OP here. I really enjoyed reading through Peter Norvig's AoC solutions a while back: https://github.com/norvig/pytudes/blob/master/ipynb/Advent%2...

I'm no Norvig, but I thought I'd try my hand at walking the reader through my own solutions this year. This is what I've come up with so far!

I'm currently 9th on the global leaderboard: https://adventofcode.com/2018/leaderboard


Hey OP, great job! While I see your notes that you've cleaned up your solutions after the fact, what you've published is remarkably clean, concise, and beautiful code.


Thank you!


9th on the leaderboard is insane, great work.


Well done. Great job taking the lead.


I love looking at other ways to solve these problems.

But I hope it remains clear to all that there's no singular right way to solve them. I remember writing a few of them thinking, "the big O is terrible but this is so much more obvious to read." Or even, "I bet part 2 will want to do X so I'll make it more robust for refactoring." So many variables. Fun to practice which ones you constrain.


I've enjoyed solving them on my own and then looking at the other solutions in the AoC subreddit. Its really interesting to see how people solve them in lots of languages including the language I wrote in. Usually I learn something new, and even if its in a different language I can see optimisations that I could apply to my solution.


I've really enjoyed these solutions in Javascript: https://beta.observablehq.com/collection/@mpcowan/advent-of-....

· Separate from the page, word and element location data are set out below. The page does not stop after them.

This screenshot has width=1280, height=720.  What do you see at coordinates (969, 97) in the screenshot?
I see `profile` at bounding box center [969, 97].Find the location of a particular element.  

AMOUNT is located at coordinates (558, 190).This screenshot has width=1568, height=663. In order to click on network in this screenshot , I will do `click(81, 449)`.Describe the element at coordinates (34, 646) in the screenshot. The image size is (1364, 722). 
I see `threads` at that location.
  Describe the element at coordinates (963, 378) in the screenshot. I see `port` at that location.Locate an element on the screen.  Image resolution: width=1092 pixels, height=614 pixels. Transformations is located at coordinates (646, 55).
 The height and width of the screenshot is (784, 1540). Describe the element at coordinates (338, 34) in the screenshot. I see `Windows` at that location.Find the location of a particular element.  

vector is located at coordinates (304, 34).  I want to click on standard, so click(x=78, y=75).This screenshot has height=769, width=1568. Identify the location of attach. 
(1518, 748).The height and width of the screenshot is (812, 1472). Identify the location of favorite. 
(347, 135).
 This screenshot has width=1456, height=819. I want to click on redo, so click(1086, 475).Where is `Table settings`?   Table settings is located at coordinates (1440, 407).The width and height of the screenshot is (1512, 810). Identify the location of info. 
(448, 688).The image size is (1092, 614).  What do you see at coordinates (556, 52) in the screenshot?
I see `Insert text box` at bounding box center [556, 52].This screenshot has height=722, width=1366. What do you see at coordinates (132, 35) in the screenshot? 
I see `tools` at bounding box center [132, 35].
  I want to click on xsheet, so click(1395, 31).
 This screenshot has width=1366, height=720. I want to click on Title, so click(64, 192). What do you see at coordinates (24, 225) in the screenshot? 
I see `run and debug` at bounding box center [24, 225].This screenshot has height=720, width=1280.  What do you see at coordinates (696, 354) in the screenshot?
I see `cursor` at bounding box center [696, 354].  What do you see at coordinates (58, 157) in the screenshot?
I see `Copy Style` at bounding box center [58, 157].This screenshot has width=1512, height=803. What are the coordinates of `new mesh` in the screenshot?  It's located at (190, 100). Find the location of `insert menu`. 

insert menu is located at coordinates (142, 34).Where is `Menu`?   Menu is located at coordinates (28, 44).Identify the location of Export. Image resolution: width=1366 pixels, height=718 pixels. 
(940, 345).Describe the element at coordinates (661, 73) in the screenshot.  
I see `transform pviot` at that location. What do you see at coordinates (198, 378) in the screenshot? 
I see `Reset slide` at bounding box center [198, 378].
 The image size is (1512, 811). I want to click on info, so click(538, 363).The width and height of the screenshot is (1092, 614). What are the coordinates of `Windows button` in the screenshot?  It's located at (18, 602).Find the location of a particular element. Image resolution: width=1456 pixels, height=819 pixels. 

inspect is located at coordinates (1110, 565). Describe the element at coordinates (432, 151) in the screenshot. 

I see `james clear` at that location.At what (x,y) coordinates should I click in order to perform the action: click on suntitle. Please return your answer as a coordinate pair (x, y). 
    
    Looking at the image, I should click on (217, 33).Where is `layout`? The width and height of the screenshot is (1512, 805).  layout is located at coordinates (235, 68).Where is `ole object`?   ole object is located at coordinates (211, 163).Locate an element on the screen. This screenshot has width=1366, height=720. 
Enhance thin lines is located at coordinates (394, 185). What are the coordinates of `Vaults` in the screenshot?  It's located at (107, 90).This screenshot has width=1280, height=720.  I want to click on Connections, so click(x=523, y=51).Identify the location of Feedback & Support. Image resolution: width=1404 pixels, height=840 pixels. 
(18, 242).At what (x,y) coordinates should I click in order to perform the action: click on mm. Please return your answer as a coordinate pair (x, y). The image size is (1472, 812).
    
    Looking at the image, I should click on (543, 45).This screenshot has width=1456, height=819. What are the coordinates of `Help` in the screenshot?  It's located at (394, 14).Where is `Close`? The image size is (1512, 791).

Observable has made it fun to follow along and re-run the code.


I recommend reading the solutions on the Advent of Code subreddit: https://www.reddit.com/r/adventofcode/

There are much more interesting, highly optimized solutions and better discussion, animations, etc.


Thanks for the link, OP.

Looking at just Days 1 and 2, the author has given examples that are certainly concise, but (arguably) at the expense of readability. Similarly, the Day 2 part 2 answer is concise at the expense of performance, as there is a lot of duplicated comparisons and comparisons that could be skipped.


In an alternate reality, I made the solutions more performant and you criticized them for being too verbose.


I think it's worth noting that the problems are such that many solution don't need performance, and then later there are problems that do need performance, and of course those that no matter how much performance you had you have to work another approach entirely.

I was amused watching some people doing day 9 having solved it using a good datastructure and confused why p2 was so simple, vs watching people having no idea about their languages performance for the baked in collections they were using.


Fair point. I wasn't trying to necessarily criticize the solutions, but personally found differences between the given solutions and my own enlightening.


Haha, fair enough. There's certainly a balance to be made.


Thank you for this. I always like reading people's writeups for problems like these. Cheers.


Im still stuck on Day 15 in F# :| Trying to resist copying OPs python search algorithm.


And it might not even work. Some solutions work only on a fraction of inputs due to a vicious tie-breaking rule.